I am not alone in arguing for more attention to this issue. For example, Martin (2010; 2012) has called for a more sophisticated model of the interaction between policy research and policy-making, and Steinmueller (2013, p.161) has argued for the need for innovation studies to address the “uneasy relationship with public administration as well as politics.” This program can also be seen as a development of Mazzucato’s (2013) call for reimagining the role of the state in innovation. In spite of the advances made within the Innovation Systems literature, the state is still primarily seen as a fixer of markets – which is especially true when it comes to the European Commission (Mazzucato et al. 2015). But in addition to this much bigger role for the state in directing mission-oriented investments in innovative activities, it should be clear that states and regulatory agencies play a major role in defining and constituting

innovations by writing the rules to which they must adhere. These rules are often reactions to innovative developments that have caught regulators off guard, and they are immensely important for distributing the costs and benefits of innovations among societal groups. For instance, in reviewing the societal impacts of planned obsolescence in consumer goods and financial innovations, Soete (2013) decries how regulators succumbed to short-termism and vested interests that led to “destructive creation” in both cases. In order to secure truly innovative and beneficial “creative destruction,” Soete argues for stronger and more independent public agencies staffed with high- quality personnel. Presumably this staff will need to be better at distinguishing between different types of innovative activities and reacting to them appropriately. According to Soete (2013, p.142), “society sorely missed an appropriate innovation assessment tool.” It is ironic, then, that the sub-discipline of technology assessment (which has always resided on the fringes of innovation studies and STS and from where we took the notion of Collingridge dilemmas discussed in the previous chapter) is not being suggested as harbouring the seed of such a hypothetical tool.

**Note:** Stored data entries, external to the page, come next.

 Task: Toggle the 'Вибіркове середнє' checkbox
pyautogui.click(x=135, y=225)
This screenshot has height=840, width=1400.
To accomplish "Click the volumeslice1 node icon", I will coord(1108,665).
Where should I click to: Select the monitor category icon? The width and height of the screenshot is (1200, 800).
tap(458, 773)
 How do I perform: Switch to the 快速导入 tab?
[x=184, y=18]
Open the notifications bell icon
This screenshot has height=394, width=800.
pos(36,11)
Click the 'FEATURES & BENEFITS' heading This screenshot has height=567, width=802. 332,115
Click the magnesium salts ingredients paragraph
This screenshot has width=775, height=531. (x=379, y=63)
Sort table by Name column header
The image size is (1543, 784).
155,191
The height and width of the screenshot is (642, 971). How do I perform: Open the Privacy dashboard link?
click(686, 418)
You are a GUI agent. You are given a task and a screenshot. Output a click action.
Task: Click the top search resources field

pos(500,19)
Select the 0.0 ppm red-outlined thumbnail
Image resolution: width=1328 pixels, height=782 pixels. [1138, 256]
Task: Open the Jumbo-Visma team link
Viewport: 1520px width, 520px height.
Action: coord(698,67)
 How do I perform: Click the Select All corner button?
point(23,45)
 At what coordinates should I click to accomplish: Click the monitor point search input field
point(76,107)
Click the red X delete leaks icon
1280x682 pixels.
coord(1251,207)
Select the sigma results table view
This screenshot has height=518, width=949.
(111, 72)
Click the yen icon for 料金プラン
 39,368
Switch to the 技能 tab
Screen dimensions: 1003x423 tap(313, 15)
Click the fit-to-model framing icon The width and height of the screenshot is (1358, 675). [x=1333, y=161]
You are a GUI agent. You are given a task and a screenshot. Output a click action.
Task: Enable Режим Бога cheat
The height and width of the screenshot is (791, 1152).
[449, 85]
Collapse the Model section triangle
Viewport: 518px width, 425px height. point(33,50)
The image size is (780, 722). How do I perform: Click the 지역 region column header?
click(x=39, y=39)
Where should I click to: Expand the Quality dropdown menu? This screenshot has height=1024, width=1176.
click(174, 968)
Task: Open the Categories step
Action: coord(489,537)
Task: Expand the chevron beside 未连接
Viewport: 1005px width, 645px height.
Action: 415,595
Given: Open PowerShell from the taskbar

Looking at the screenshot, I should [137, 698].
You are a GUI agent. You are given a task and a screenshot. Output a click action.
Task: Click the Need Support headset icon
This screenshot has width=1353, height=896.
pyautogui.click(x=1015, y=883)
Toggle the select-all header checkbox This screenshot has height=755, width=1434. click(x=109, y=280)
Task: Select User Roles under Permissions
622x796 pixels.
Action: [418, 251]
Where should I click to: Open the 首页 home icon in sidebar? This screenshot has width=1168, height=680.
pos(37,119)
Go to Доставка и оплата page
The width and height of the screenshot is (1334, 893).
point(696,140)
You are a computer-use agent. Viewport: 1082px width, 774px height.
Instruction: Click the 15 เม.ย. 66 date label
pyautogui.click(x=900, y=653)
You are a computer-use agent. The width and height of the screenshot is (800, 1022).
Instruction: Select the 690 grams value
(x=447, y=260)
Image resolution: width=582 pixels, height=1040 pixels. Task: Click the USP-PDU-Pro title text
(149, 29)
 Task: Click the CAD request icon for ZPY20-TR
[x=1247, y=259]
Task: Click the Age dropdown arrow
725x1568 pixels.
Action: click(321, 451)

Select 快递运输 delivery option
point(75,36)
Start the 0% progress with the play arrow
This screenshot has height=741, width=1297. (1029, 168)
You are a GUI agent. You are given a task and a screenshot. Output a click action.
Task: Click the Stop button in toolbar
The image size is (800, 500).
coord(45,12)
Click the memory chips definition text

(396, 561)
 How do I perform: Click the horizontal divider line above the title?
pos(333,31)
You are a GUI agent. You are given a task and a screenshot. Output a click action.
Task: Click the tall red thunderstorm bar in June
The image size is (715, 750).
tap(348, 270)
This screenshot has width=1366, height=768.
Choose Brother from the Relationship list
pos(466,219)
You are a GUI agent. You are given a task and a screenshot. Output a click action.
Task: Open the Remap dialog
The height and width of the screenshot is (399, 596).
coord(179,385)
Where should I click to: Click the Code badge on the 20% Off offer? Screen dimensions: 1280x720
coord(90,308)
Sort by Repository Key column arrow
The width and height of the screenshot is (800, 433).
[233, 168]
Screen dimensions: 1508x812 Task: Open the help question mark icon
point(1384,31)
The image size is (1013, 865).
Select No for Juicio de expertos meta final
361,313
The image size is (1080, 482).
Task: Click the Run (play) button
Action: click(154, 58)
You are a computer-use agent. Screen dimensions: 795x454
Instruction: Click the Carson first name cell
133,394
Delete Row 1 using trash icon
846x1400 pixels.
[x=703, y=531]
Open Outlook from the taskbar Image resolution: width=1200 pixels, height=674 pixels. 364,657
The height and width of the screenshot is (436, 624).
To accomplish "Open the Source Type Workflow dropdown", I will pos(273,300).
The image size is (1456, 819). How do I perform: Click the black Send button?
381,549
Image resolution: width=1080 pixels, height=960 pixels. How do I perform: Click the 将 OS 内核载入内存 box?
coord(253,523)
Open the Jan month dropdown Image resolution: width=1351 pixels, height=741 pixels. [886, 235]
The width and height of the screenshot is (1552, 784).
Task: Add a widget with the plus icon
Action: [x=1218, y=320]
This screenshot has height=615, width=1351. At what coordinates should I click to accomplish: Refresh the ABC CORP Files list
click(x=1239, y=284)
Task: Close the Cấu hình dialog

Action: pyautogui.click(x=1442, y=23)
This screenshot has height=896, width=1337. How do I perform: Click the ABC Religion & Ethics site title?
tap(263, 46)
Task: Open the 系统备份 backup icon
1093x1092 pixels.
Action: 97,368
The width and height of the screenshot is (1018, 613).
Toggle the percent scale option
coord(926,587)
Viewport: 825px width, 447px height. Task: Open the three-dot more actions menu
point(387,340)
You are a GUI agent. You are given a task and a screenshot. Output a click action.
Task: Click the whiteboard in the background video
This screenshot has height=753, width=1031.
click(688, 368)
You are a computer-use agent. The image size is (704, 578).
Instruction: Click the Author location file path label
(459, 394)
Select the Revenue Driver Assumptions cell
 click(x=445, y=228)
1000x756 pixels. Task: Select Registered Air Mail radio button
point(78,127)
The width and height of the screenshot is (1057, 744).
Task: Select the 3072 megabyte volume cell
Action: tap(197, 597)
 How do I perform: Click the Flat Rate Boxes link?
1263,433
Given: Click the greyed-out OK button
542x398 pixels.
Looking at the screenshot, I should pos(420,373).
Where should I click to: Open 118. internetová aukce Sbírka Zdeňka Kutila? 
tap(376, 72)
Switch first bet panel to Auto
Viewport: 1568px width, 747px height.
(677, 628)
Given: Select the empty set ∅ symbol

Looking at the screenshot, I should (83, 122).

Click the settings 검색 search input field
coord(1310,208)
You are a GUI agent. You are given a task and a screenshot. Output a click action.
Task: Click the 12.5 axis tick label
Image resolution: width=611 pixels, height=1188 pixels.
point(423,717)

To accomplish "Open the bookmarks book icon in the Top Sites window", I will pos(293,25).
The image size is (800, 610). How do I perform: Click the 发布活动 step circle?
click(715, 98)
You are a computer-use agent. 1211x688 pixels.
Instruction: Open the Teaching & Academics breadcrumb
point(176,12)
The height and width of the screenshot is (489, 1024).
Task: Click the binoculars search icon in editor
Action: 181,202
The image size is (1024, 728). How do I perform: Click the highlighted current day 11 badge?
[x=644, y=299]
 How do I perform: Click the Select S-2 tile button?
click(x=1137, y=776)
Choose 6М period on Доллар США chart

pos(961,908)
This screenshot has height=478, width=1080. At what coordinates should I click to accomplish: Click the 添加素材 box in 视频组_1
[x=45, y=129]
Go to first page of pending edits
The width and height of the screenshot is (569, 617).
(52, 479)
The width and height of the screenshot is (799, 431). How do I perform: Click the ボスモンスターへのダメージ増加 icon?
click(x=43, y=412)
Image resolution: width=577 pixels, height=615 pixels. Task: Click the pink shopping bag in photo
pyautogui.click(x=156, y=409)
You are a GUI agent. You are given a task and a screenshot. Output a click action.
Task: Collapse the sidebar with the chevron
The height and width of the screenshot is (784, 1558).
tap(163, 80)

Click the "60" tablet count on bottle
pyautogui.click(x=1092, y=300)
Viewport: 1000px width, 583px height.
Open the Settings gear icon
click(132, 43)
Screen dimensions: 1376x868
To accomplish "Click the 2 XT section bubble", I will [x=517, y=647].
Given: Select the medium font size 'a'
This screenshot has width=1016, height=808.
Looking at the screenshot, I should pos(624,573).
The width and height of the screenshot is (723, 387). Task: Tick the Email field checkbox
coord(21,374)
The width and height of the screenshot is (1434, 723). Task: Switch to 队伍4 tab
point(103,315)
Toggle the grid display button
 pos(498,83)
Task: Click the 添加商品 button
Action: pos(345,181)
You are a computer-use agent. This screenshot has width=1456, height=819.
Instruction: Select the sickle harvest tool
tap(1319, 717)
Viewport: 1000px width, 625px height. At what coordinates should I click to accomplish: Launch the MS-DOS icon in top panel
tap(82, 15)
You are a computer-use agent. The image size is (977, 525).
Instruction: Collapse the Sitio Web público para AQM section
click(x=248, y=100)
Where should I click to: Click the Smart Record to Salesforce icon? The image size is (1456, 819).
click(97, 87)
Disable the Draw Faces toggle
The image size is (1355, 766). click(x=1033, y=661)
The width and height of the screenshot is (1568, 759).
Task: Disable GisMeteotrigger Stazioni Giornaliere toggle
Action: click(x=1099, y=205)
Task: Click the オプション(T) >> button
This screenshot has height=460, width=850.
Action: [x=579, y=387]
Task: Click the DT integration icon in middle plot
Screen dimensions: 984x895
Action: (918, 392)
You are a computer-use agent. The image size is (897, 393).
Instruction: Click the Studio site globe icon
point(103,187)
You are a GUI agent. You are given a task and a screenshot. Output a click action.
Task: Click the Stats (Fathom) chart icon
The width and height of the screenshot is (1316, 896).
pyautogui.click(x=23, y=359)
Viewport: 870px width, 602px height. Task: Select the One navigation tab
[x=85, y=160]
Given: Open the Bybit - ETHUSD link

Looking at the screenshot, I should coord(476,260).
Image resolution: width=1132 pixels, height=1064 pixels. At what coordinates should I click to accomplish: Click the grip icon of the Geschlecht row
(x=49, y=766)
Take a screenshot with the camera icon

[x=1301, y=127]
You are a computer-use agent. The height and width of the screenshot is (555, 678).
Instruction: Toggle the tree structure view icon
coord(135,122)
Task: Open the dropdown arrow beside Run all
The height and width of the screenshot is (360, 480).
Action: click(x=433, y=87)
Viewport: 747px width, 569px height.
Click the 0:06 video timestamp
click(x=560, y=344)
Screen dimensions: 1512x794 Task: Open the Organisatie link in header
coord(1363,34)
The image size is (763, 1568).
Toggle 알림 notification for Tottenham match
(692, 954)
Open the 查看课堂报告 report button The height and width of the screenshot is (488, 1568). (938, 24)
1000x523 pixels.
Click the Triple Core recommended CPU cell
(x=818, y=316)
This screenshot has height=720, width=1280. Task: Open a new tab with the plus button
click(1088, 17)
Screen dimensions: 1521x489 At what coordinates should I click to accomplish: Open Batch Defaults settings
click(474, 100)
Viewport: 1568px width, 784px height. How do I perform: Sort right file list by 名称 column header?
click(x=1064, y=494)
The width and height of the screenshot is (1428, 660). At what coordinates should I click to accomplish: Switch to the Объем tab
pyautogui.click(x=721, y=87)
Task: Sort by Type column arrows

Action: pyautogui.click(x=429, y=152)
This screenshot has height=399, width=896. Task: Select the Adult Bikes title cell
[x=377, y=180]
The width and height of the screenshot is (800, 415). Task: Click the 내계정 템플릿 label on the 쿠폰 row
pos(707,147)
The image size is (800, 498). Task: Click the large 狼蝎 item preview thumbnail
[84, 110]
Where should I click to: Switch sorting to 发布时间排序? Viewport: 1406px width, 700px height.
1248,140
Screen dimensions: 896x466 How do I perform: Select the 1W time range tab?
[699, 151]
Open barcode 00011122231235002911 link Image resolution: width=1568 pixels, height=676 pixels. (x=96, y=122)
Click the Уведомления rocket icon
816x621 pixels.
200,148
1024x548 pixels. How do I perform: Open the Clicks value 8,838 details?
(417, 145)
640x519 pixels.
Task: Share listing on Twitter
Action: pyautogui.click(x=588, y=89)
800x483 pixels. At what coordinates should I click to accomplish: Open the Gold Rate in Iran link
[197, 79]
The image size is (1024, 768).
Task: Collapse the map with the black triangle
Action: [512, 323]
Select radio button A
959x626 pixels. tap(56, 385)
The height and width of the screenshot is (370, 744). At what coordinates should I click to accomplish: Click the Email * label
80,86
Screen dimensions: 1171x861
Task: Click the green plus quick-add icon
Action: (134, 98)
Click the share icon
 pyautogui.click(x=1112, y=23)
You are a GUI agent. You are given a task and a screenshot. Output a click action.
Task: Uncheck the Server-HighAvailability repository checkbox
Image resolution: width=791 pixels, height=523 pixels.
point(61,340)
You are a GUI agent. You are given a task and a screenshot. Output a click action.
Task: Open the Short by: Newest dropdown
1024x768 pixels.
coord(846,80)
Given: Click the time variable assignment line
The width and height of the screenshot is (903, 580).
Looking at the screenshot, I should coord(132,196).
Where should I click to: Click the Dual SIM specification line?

IG should exceed the ambitions of technology assessment (TA), however. The purpose of TA is to contribute to the formation of public and political opinion on the societal aspects of technologies via a structured, deliberative process. While it is important to pay attention to how opinions are formed, IG should go a step further by studying how policy actors wield these opinions as well as scientific facts to compete for influence and control of the policy processes that regulate disruptions. This cannot be a task left solely to innovation studies – it entails a closer partnership with political science to situate policy actors in their institutional settings.